* Data supplied:
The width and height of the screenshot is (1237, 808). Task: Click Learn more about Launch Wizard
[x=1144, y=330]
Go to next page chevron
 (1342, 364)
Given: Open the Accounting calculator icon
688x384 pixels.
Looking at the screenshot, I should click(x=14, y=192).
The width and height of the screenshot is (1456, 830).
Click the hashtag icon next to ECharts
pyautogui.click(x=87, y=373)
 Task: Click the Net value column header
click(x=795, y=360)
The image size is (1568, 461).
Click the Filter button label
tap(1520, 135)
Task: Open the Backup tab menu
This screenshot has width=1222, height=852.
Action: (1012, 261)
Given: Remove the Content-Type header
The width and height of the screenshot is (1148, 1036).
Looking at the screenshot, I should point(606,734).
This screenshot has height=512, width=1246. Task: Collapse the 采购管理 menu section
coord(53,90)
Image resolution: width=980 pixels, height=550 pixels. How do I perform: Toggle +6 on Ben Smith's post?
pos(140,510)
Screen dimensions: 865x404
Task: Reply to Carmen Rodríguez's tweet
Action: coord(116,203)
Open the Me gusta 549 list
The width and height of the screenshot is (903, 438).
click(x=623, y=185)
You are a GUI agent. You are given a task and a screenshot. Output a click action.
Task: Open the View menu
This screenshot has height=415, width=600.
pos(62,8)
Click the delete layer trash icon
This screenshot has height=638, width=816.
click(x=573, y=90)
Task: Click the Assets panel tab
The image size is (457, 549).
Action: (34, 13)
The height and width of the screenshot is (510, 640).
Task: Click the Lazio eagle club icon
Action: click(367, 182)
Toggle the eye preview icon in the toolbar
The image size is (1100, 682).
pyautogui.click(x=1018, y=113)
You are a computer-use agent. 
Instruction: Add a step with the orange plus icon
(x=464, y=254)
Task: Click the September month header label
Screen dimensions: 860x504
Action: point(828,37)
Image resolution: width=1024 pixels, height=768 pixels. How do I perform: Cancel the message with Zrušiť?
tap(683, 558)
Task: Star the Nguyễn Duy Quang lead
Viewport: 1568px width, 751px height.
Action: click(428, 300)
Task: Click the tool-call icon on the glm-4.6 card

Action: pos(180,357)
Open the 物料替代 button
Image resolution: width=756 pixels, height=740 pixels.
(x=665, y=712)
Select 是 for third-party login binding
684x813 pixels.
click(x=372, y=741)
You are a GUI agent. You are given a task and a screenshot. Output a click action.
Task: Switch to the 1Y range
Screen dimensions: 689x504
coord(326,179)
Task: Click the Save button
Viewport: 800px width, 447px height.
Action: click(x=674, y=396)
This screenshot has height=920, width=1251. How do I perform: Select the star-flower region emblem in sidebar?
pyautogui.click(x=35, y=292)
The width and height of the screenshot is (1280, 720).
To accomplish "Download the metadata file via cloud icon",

* Activity: Only the lines from the one containing "This screenshot has height=920, width=1251." through the final line of the material should be printed, each word for word. Both of those lines count.

* Your solution:
This screenshot has height=920, width=1251. How do I perform: Select the star-flower region emblem in sidebar?
pyautogui.click(x=35, y=292)
The width and height of the screenshot is (1280, 720).
To accomplish "Download the metadata file via cloud icon",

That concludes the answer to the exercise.